Have just bought a descent Kenwood L07D. This deck will complete my Collection and I would be happy if I could make it spin again. There is some missing parts on the arm and i wonder if anyone have any data on the antiskaiting weight. I have to make a new and I would like to know the mass and what material was used in the weight.

Cheers from Sweden
kb_61

Showing 6 responses by lewm

The anti-skate weight is not a simple weight on a thread, as in most tonearms that use such an AS device; it has a weight on one end of a nylon thread, and on the other end is a cylinder with a hole on one end that has to engage a tiny post located in a recessed area that can be found on the inner aspect of the vertical tower. The cylinder sits on the post; the thread winds around the dual pulley you can see on your tonearm, and the weight at the other end hangs in the breeze. A good machinist can make one for you, but you need to know the parameters. You might start by finding the post or prong to which I am referring, on the tonearm body. Also, you can get a lot of help from the L07D manual, which includes info on the tonearm, and you might do a search on the L07J tonearm itself. It is popular to diss the tonearm, but I think it's really quite good, in the class with the better M-S tonearms that bring big bucks. The "problem" with the tonearm is the wiring scheme between cartridge and preamp. Bypassing that is easy.

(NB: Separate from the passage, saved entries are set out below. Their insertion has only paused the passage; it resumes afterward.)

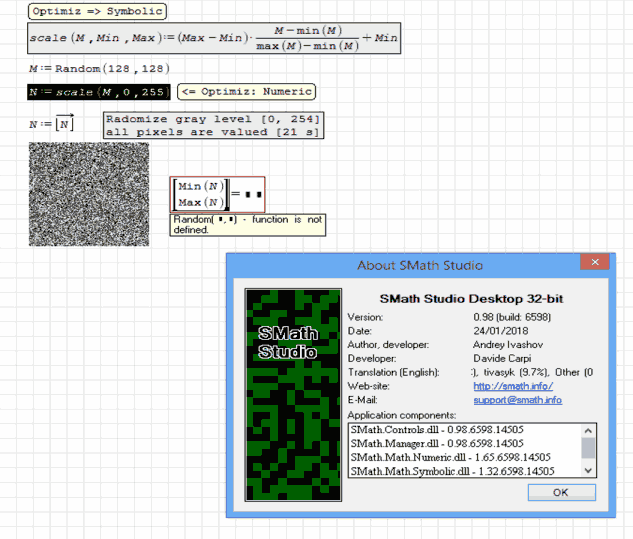Click the support@smath.info email link
633x539 pixels.
[517, 400]
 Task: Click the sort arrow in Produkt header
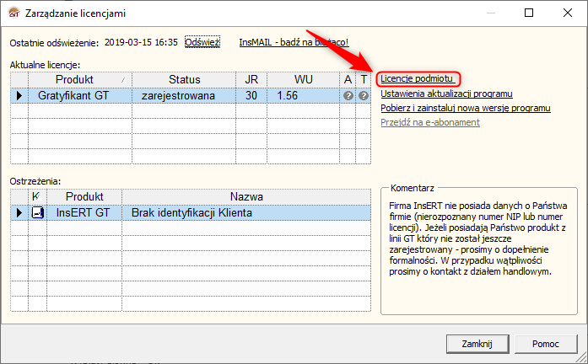(x=123, y=80)
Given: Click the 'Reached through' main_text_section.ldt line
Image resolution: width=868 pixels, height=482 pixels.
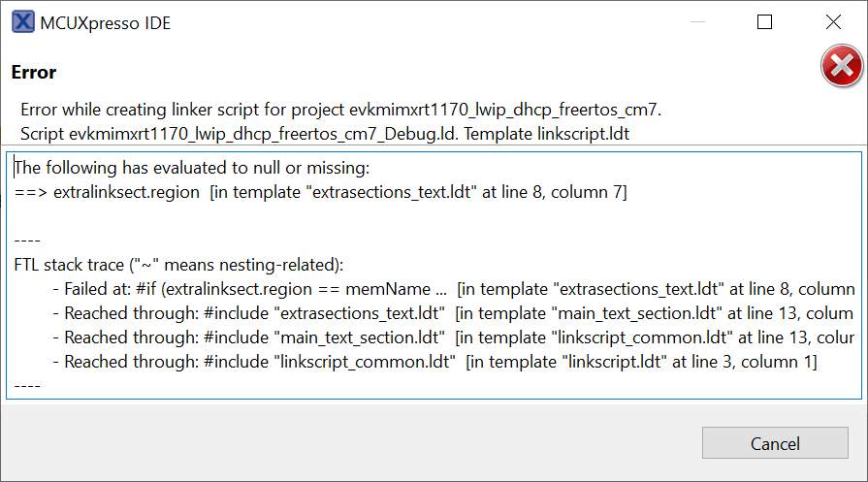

Dear In_shore, You are certainly entitled to do what you want, but I would never put Rollerblocks under any turntable. I don't want movement of the chassis in the horizontal plane.

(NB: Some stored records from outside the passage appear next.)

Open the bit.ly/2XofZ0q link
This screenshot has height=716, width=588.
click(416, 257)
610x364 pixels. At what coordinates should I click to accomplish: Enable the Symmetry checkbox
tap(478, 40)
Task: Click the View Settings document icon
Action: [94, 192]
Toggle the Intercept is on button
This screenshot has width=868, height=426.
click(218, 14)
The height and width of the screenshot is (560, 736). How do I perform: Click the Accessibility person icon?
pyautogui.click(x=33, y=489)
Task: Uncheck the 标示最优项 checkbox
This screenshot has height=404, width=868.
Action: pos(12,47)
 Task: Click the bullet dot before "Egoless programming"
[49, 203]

I don't think there is any risk to your cartridge. I am concerned that you have a rotating mass, in the form of the platter assembly. If that mass is not perfectly centered with respect to the rollerblocks, then I wonder if there is a tendency for the entire tt to want to counter-rotate in a circular fashion, with the true center of mass as its center. The entire plinth is designed and built to prevent that, and here we add a modification that defeats the purpose. I doubt it's a big problem, and since I am only theorizing, I could be wrong, and it may be no problem at all.
How about now, Dave?
I did not know or I forgot you wanted this.
Stand by.
I am going nuts myself with re-mounting the tonearm on my own L07D. I took it out of its mount in order to re-wire it, which never got done either. Having given up on that, when I tried to re-install it, it now seems that the locking mechanism for the vertical shaft on the tonearm proper will not expand sufficiently to admit the vertical shaft loosely enough so it can then be cranked down to set VTA. The locking mechanism seems to be at max diameter, yet still the tonearm hangs up. I never had this problem with my other L07D. I am thinking of maybe greasing the shaft. I don't know what else to do at this point or why it was fitted fine when I bought this thing.

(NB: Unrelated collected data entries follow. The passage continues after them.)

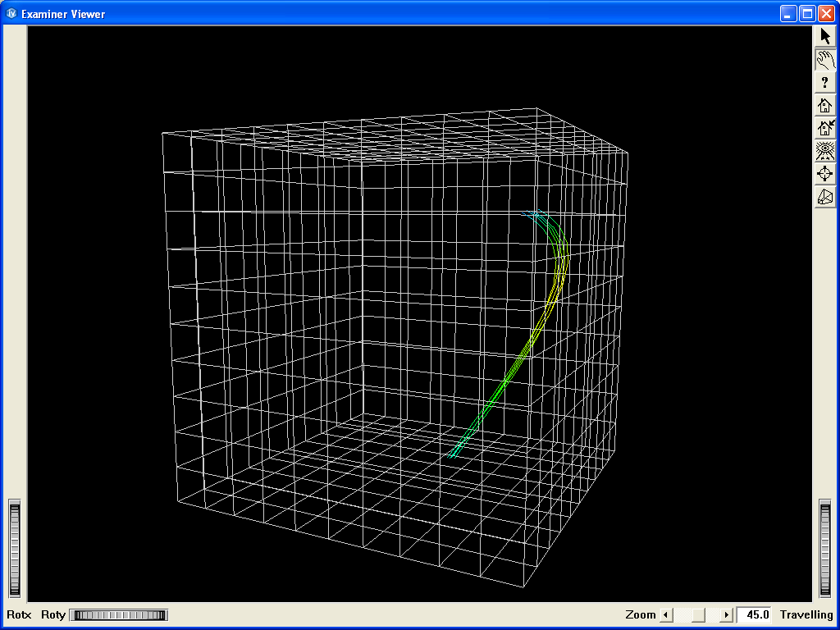Viewport: 840px width, 630px height.
Task: Close the Examiner Viewer window
Action: click(x=826, y=14)
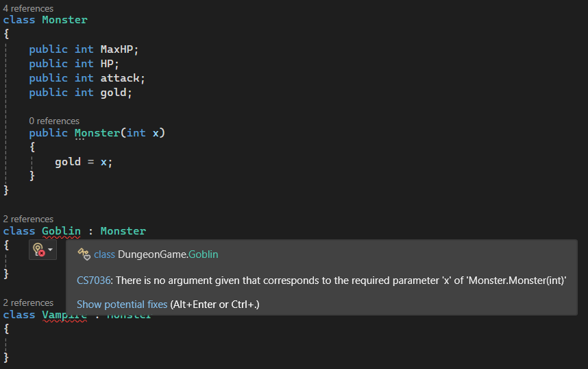Click the class icon in the tooltip

tap(84, 254)
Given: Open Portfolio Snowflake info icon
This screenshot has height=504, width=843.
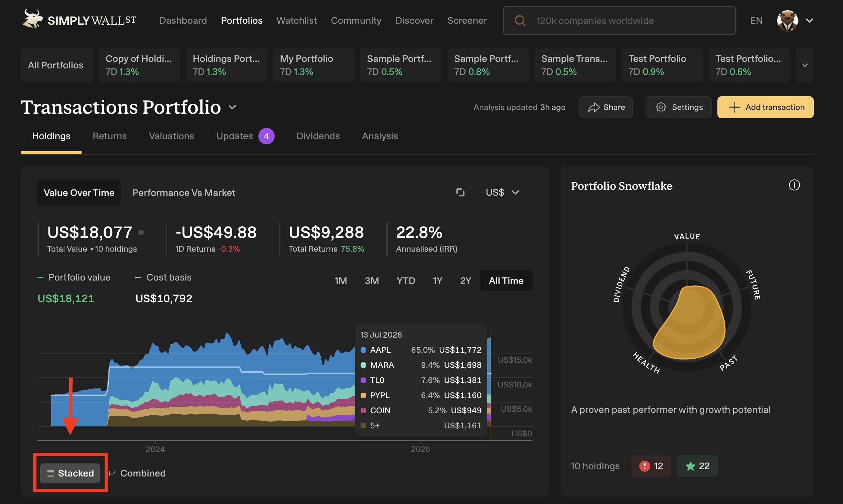Looking at the screenshot, I should tap(794, 185).
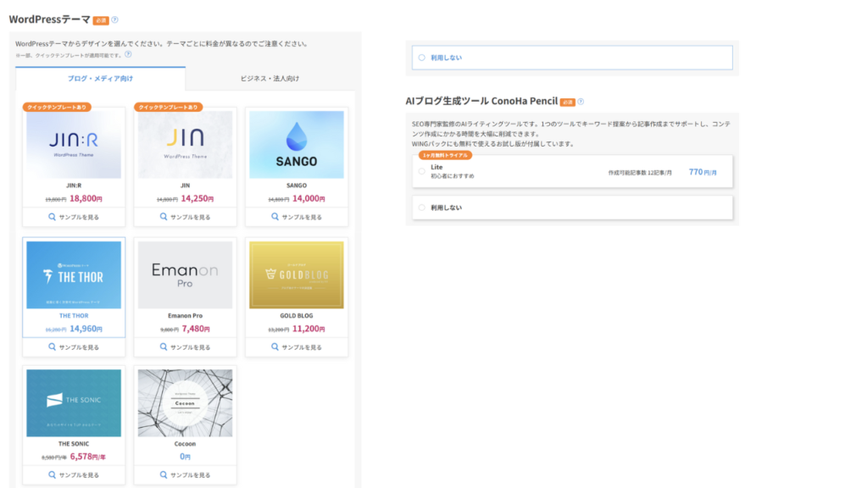Click magnifier icon under SANGO theme
Image resolution: width=868 pixels, height=488 pixels.
point(275,217)
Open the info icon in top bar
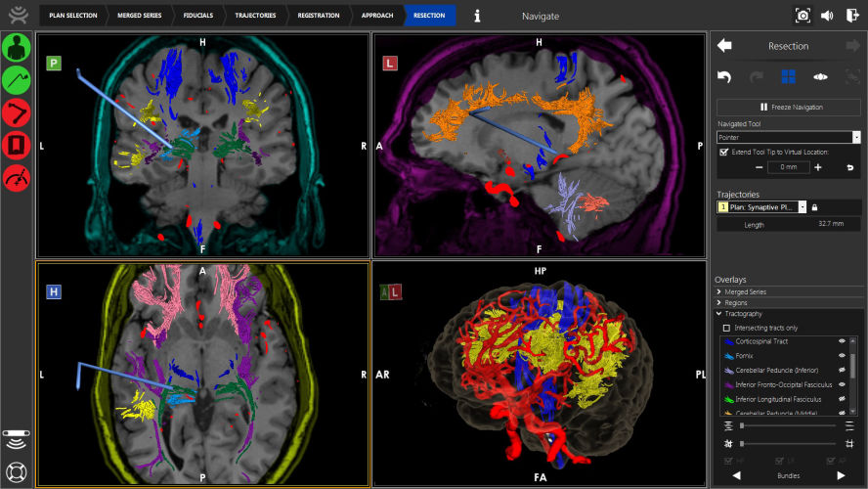Image resolution: width=868 pixels, height=489 pixels. point(477,16)
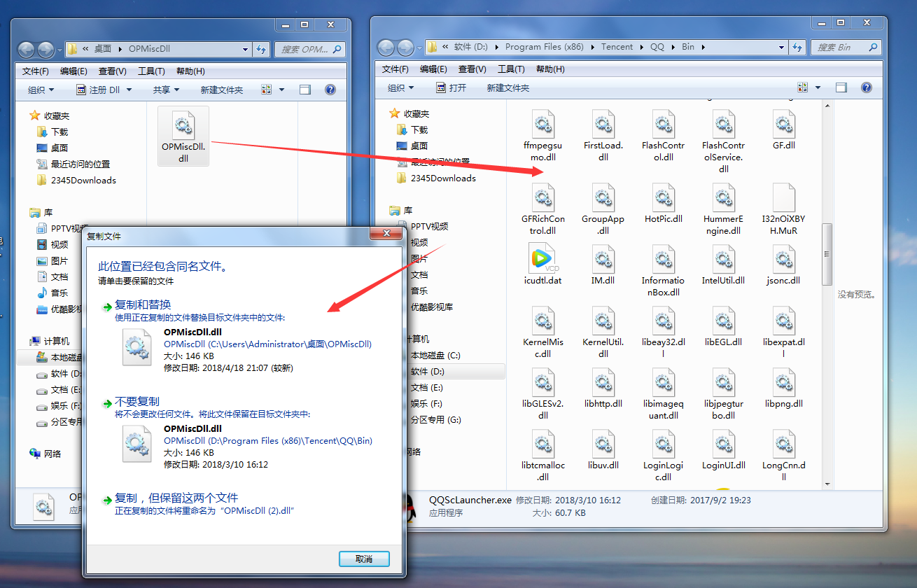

Yep, that's what I finally did. But cranking it up and down to adjust VTA, with the collet "loose", is not at all like what it was with my previous L07D. Ironically, I bought this second one because it was sooooo new looking, quite minty. And sold my old one. It works OK, but I am not happy with the feel of it; it must be putting stress on the gears when I have to crank it down or up using the outer wheel, rather than the little crank wheel.